▶ **About this exercise**:
Down to the last line, write out the entries below exactly and omit all pictures.

▬▬▬

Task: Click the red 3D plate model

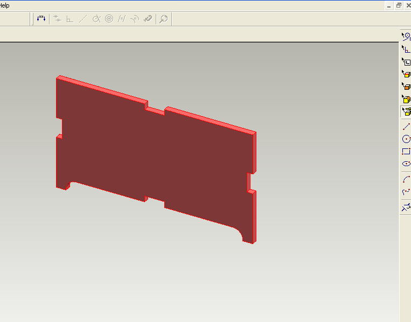Action: pos(156,160)
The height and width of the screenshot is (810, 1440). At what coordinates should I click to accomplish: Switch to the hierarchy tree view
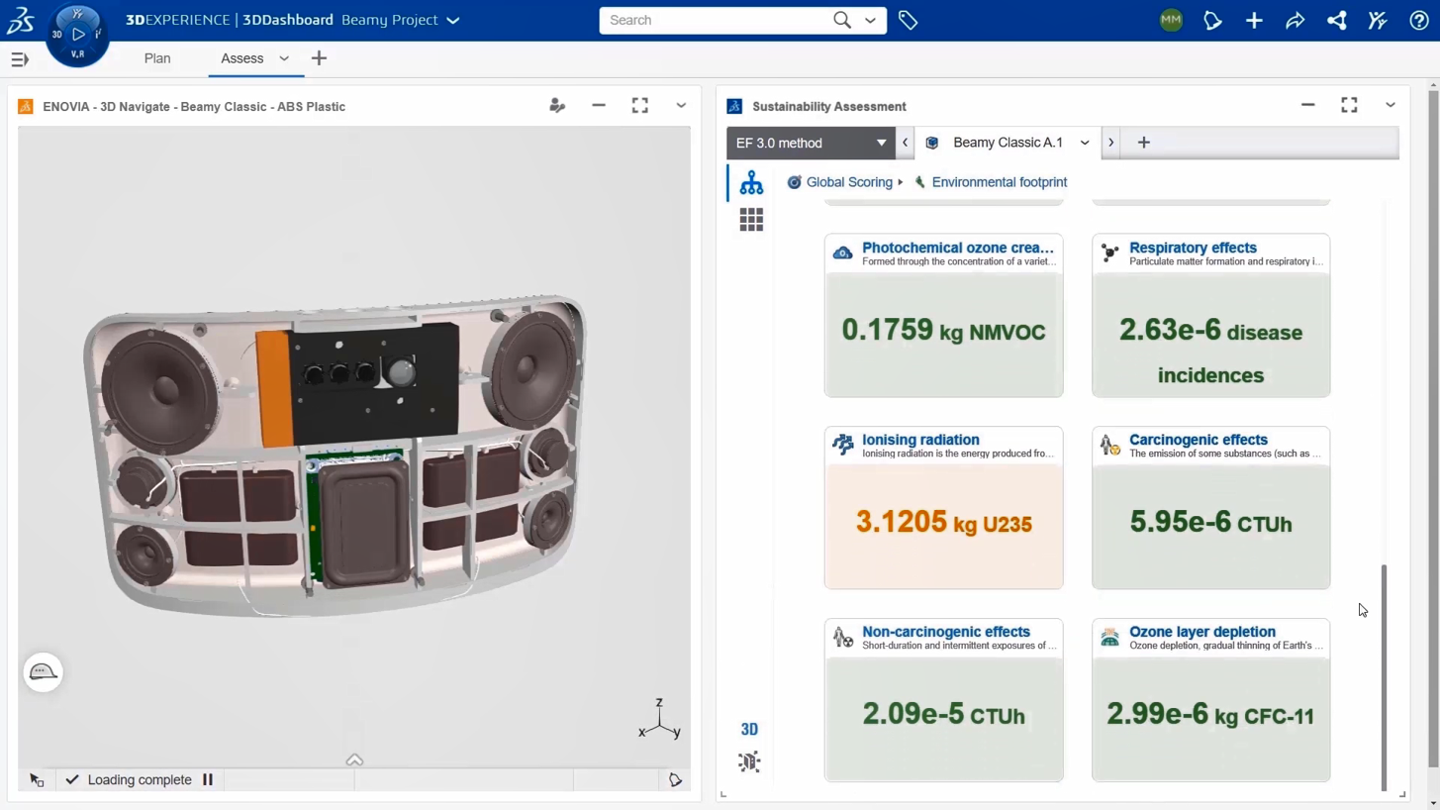[751, 182]
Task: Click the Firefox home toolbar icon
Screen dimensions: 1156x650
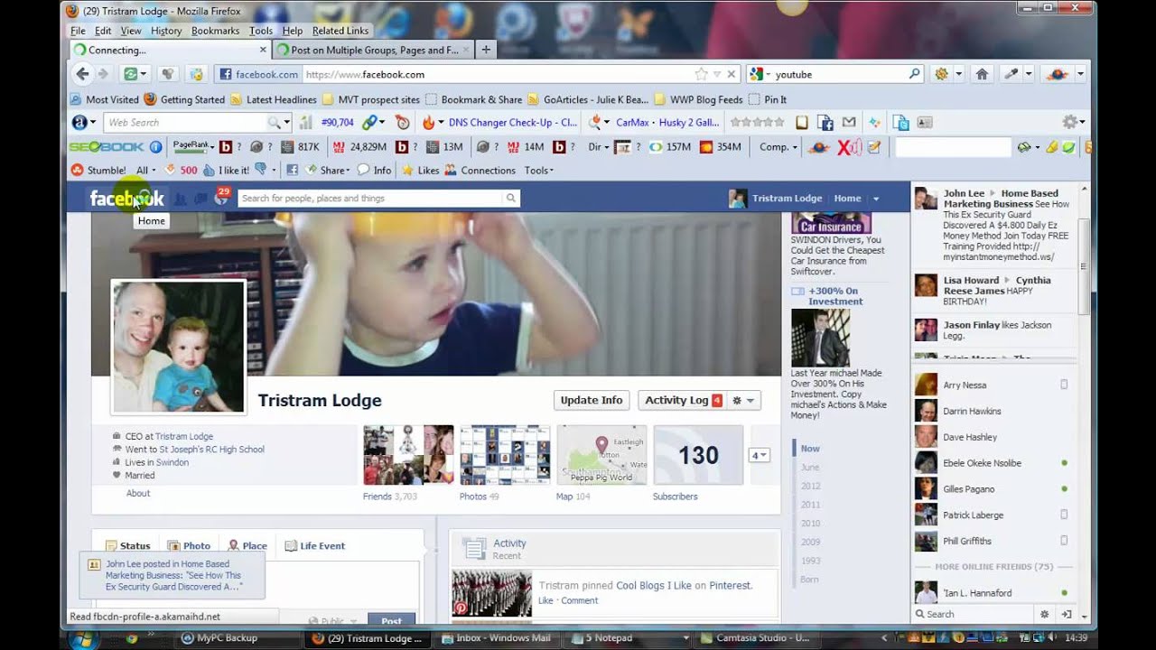Action: coord(982,74)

▬▬▬

▶ **Written answer**:
Task: Click the red 3D plate model

Action: pos(156,160)
The height and width of the screenshot is (810, 1440). At what coordinates should I click to accomplish: Switch to the hierarchy tree view
[751, 182]
Task: Click the Firefox home toolbar icon
Screen dimensions: 1156x650
Action: coord(982,74)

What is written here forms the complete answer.